Assignment.
Whenever a line in the entries below contains the string "Biblia", copy that line.
Start of Records for this exercise
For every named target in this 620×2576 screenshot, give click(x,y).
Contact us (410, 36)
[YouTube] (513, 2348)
End of Records for this exercise
Start of Records for this exercise
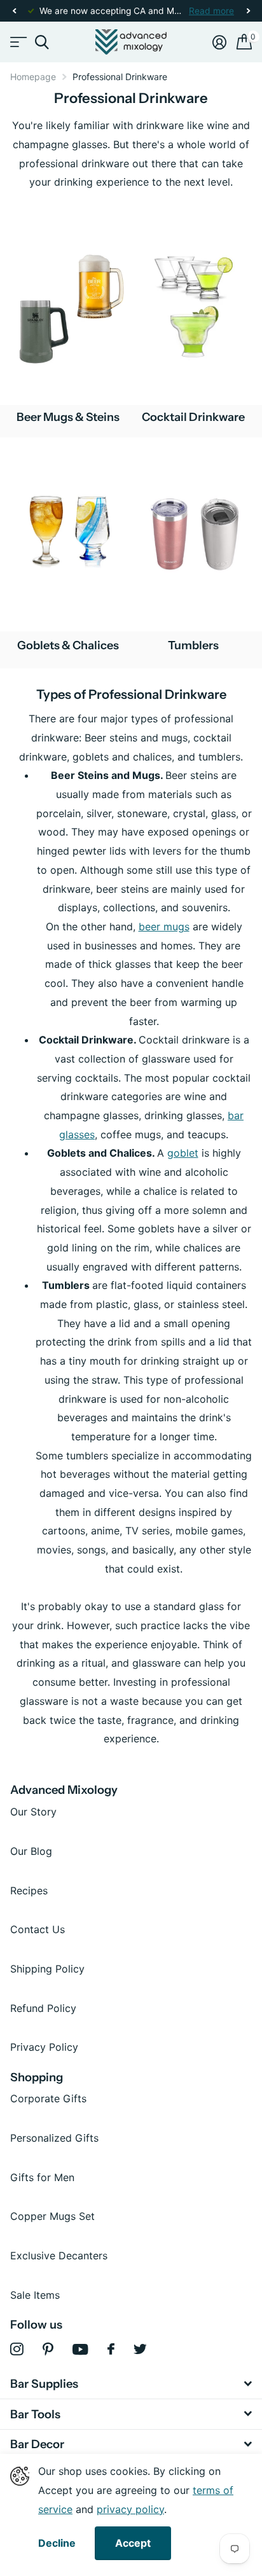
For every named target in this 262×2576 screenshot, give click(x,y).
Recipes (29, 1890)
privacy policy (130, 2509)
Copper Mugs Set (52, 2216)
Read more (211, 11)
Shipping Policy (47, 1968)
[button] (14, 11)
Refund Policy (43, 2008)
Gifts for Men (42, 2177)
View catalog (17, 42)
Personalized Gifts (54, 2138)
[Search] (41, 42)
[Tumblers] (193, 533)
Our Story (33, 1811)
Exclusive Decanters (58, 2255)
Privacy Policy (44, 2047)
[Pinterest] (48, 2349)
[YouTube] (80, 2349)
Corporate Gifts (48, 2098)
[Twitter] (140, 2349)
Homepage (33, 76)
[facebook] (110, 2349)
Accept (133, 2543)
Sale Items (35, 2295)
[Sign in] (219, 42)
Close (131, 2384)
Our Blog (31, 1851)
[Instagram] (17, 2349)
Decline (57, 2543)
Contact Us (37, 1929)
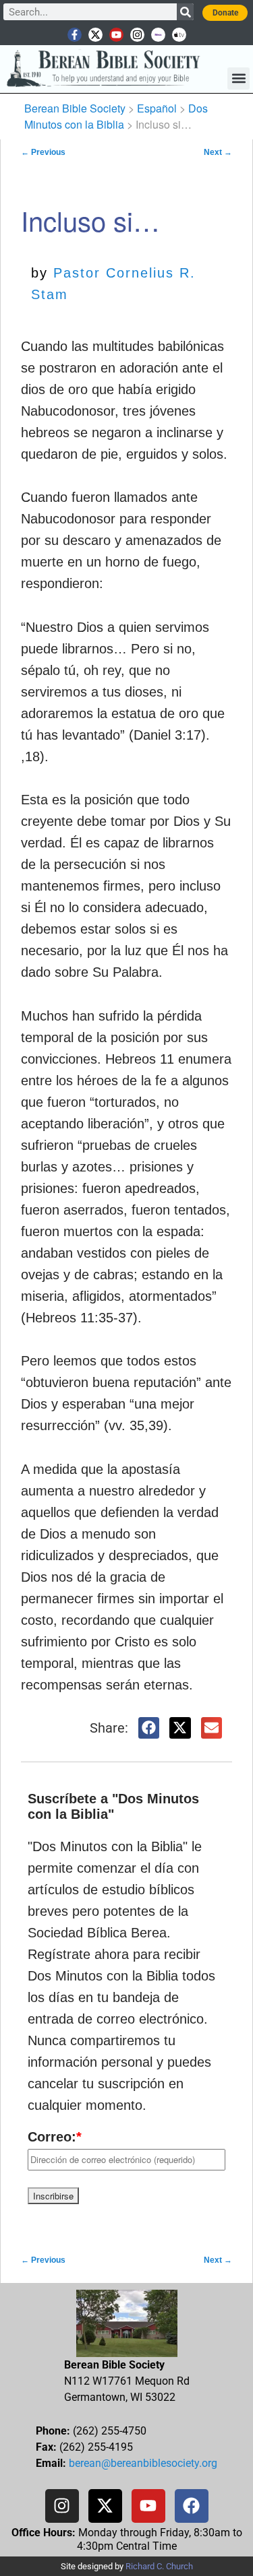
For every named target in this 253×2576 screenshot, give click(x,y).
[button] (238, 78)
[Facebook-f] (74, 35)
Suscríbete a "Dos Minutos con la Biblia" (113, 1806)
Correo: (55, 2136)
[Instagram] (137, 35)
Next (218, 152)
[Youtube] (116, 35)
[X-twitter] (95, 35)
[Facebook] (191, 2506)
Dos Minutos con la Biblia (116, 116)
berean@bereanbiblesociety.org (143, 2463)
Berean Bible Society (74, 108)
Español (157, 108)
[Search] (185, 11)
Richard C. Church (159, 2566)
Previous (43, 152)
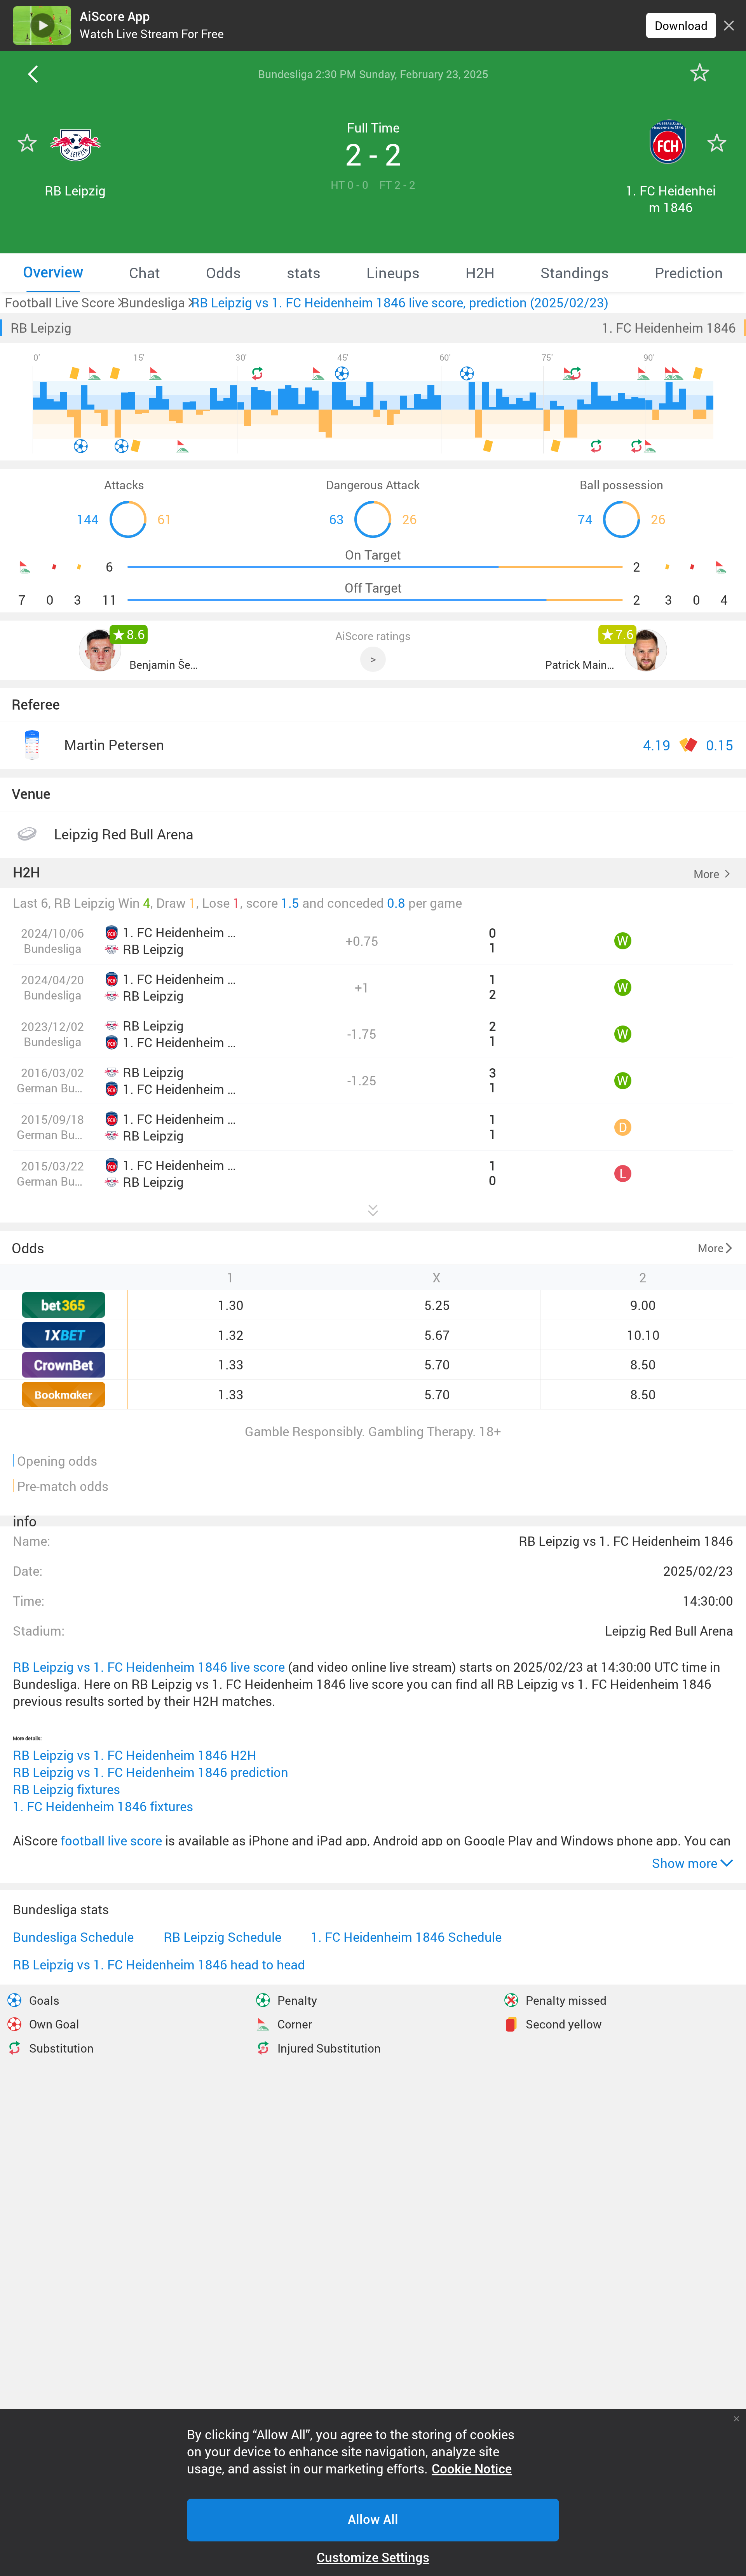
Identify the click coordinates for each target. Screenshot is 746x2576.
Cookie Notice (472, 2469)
End of Records for this exercise
Answer to this exercise.
Suscríbete a "Dos Minutos con la Biblia" (113, 1806)
Dos Minutos con la Biblia (116, 116)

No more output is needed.